Huggingface optimum intel

IntelEmbedding #

Bases: BaseEmbedding

Source code in

llama-index-integrations/embeddings/llama-index-embeddings-huggingface-optimum-intel/llama_index/embeddings/huggingface_optimum_intel/base.py

class IntelEmbedding(BaseEmbedding):
    folder_name: str = Field(description="Folder name to load from.")
    max_length: int = Field(description="Maximum length of input.")
    pooling: str = Field(description="Pooling strategy. One of ['cls', 'mean'].")
    normalize: str = Field(default=True, description="Normalize embeddings or not.")
    query_instruction: Optional[str] = Field(
        description="Instruction to prepend to query text."
    )
    text_instruction: Optional[str] = Field(
        description="Instruction to prepend to text."
    )
    cache_folder: Optional[str] = Field(
        description="Cache folder for huggingface files."
    )

    _model: Any = PrivateAttr()
    _tokenizer: Any = PrivateAttr()
    _device: Any = PrivateAttr()

    def __init__(
        self,
        folder_name: str,
        pooling: str = "cls",
        max_length: Optional[int] = None,
        normalize: bool = True,
        query_instruction: Optional[str] = None,
        text_instruction: Optional[str] = None,
        model: Optional[Any] = None,
        tokenizer: Optional[Any] = None,
        embed_batch_size: int = DEFAULT_EMBED_BATCH_SIZE,
        callback_manager: Optional[CallbackManager] = None,
        device: Optional[str] = None,
    ):
        try:
            from optimum.intel import IPEXModel
        except ImportError:
            raise ImportError(
                "Optimum-Intel requires the following dependencies; please install with "
                "`pip install optimum[exporters] "
                "optimum-intel neural-compressor intel_extension_for_pytorch`"
            )

        self._model = model or IPEXModel.from_pretrained(folder_name)
        self._tokenizer = tokenizer or AutoTokenizer.from_pretrained(folder_name)
        self._device = device or infer_torch_device()

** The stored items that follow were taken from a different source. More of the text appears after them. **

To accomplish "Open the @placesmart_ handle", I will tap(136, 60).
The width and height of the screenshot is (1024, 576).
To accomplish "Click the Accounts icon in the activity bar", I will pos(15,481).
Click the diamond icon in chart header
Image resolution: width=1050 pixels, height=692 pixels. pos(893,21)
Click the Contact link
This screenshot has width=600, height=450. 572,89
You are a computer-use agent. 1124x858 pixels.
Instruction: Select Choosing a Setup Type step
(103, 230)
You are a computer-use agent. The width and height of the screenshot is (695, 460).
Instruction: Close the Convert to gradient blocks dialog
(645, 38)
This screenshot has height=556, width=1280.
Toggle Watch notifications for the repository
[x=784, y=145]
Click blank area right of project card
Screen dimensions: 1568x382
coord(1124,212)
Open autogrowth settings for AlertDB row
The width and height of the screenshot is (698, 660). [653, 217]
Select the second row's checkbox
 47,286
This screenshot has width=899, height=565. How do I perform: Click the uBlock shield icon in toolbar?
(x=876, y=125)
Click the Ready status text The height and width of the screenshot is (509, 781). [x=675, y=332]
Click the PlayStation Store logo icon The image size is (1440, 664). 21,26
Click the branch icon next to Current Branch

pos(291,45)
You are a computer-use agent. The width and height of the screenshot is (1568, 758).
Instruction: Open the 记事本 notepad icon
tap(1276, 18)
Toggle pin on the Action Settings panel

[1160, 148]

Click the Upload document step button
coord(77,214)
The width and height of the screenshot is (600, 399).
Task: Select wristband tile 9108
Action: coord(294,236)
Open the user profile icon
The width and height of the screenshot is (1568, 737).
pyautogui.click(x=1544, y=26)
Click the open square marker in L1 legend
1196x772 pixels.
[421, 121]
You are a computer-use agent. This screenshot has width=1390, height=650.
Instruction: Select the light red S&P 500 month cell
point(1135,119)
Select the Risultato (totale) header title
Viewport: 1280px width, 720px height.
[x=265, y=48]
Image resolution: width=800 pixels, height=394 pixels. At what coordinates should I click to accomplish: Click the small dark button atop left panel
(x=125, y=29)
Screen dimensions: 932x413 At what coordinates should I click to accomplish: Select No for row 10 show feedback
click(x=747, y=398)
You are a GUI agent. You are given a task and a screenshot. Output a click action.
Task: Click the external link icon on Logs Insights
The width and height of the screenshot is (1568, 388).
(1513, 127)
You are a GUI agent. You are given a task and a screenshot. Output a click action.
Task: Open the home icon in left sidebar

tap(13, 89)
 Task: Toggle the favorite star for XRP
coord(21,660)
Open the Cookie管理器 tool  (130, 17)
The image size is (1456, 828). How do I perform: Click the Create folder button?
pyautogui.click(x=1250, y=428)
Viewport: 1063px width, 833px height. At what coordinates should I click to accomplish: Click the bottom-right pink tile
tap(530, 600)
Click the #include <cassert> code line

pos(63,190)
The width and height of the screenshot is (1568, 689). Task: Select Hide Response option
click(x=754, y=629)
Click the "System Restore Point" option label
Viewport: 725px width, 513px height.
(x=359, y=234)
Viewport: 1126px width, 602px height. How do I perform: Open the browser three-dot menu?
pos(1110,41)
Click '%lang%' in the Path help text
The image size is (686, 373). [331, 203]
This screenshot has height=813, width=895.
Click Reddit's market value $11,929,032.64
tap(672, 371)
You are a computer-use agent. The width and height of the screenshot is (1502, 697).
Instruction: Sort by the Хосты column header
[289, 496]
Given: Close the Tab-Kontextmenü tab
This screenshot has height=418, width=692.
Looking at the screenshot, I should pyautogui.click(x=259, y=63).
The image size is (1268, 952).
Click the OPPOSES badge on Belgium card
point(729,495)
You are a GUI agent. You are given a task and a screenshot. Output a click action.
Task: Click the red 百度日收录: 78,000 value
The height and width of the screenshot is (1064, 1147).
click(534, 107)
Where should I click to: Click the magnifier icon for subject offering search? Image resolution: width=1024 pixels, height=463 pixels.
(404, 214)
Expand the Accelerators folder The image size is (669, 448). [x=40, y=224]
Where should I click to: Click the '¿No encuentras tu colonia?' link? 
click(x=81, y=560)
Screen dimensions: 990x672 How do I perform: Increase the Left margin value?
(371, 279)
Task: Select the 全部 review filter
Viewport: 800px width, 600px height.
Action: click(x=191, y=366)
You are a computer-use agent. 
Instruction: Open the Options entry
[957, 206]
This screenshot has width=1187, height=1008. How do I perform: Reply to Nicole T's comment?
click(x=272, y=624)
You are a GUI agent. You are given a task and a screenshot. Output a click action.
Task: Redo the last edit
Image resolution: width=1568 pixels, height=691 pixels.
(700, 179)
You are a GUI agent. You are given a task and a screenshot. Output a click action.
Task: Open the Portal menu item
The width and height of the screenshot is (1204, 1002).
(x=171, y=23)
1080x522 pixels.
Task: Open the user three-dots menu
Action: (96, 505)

        if max_length is None:
            try:
                max_length = int(self._model.config.max_position_embeddings)
            except Exception:
                raise ValueError(
                    "Unable to find max_length from model config. "
                    "Please provide max_length."
                )
            try:
                max_length = min(max_length, int(self._tokenizer.model_max_length))
            except Exception as exc:
                print(f"An error occurred while retrieving tokenizer max length: {exc}")

        if pooling not in ["cls", "mean"]:
            raise ValueError(f"Pooling {pooling} not supported.")

        super().__init__(
            embed_batch_size=embed_batch_size,
            callback_manager=callback_manager,
            folder_name=folder_name,
            max_length=max_length,
            pooling=pooling,
            normalize=normalize,
            query_instruction=query_instruction,
            text_instruction=text_instruction,
        )

    @classmethod
    def class_name(cls) -> str:
        return "IntelEmbedding"

    def _mean_pooling(self, model_output: Any, attention_mask: Any) -> Any:
        """Mean Pooling - Take attention mask into account for correct averaging."""
        import torch

        # First element of model_output contains all token embeddings
        token_embeddings = model_output[0]
        input_mask_expanded = (
            attention_mask.unsqueeze(-1).expand(token_embeddings.size()).float()
        )
        return torch.sum(token_embeddings * input_mask_expanded, 1) / torch.clamp(
            input_mask_expanded.sum(1), min=1e-9
        )

    def _cls_pooling(self, model_output: list) -> Any:
        """Use the CLS token as the pooling token."""
        if isinstance(model_output, dict):
            token_embeddings = model_output["last_hidden_state"]
        else:
            token_embeddings = model_output[0]
        return token_embeddings[:, 0]

    def _embed(self, sentences: List[str]) -> List[List[float]]:
        """Embed sentences."""
        encoded_input = self._tokenizer(
            sentences,
            padding=True,
            max_length=self.max_length,
            truncation=True,
            return_tensors="pt",
        )
        import torch

        with torch.inference_mode(), torch.cpu.amp.autocast():
            model_output = self._model(**encoded_input)

        if self.pooling == "cls":
            embeddings = self._cls_pooling(model_output)
        else:
            embeddings = self._mean_pooling(
                model_output, encoded_input["attention_mask"].to(self._device)
            )

        if self.normalize:
            embeddings = torch.nn.functional.normalize(embeddings, p=2, dim=1)

        return embeddings.tolist()

    def _get_query_embedding(self, query: str) -> List[float]:
        """Get query embedding."""
        query = format_query(query, self.model_name, self.query_instruction)
        return self._embed([query])[0]

    async def _aget_query_embedding(self, query: str) -> List[float]:
        """Get query embedding async."""
        return self._get_query_embedding(query)

    async def _aget_text_embedding(self, text: str) -> List[float]:
        """Get text embedding async."""
        return self._get_text_embedding(text)

    def _get_text_embedding(self, text: str) -> List[float]:
        """Get text embedding."""
        text = format_text(text, self.model_name, self.text_instruction)
        return self._embed([text])[0]

    def _get_text_embeddings(self, texts: List[str]) -> List[List[float]]:
        """Get text embeddings."""
        texts = [
            format_text(text, self.model_name, self.text_instruction) for text in texts
        ]
        return self._embed(texts)